→ **你的任务**
将下面关于直方图最大矩形的问题描述从头到尾逐字重新录入，不做任何改动。

问题描述
Given n non-negative integers representing the histogram's bar height where the width of each bar is 1, find the area of largest rectangle in the histogram.
1
Above is a histogram where width of each bar is 1, given height =[2,1,5,6,2,3].
2
The largest rectangle is shown in the shaded area, which has area =10 unit.
For example,
Given height =[2,1,5,6,2,3],
return10.

→ **数据摘录**
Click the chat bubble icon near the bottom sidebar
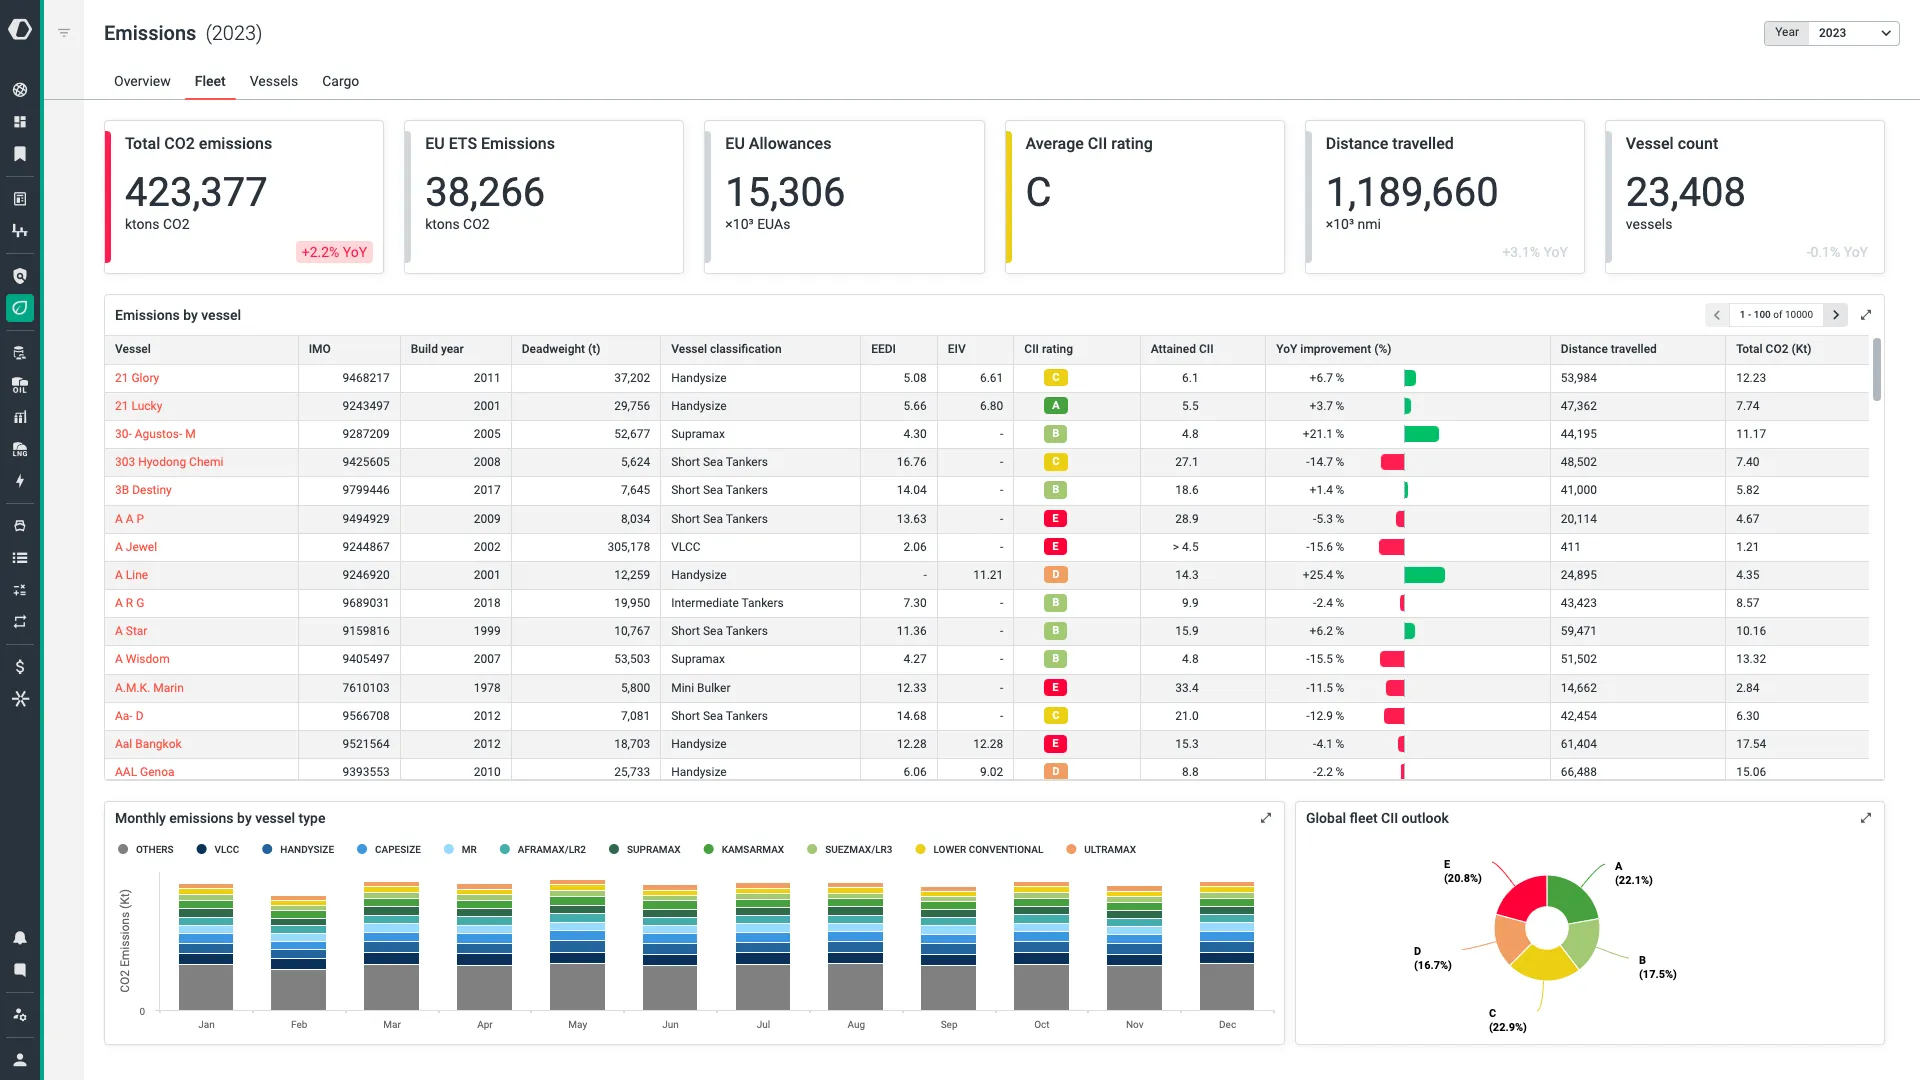 click(x=20, y=970)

→ **练习输出**
问题描述
Given n non-negative integers representing the histogram's bar height where the width of each bar is 1, find the area of largest rectangle in the histogram.
1
Above is a histogram where width of each bar is 1, given height =[2,1,5,6,2,3].
2
The largest rectangle is shown in the shaded area, which has area =10 unit.
For example,
Given height =[2,1,5,6,2,3],
return10.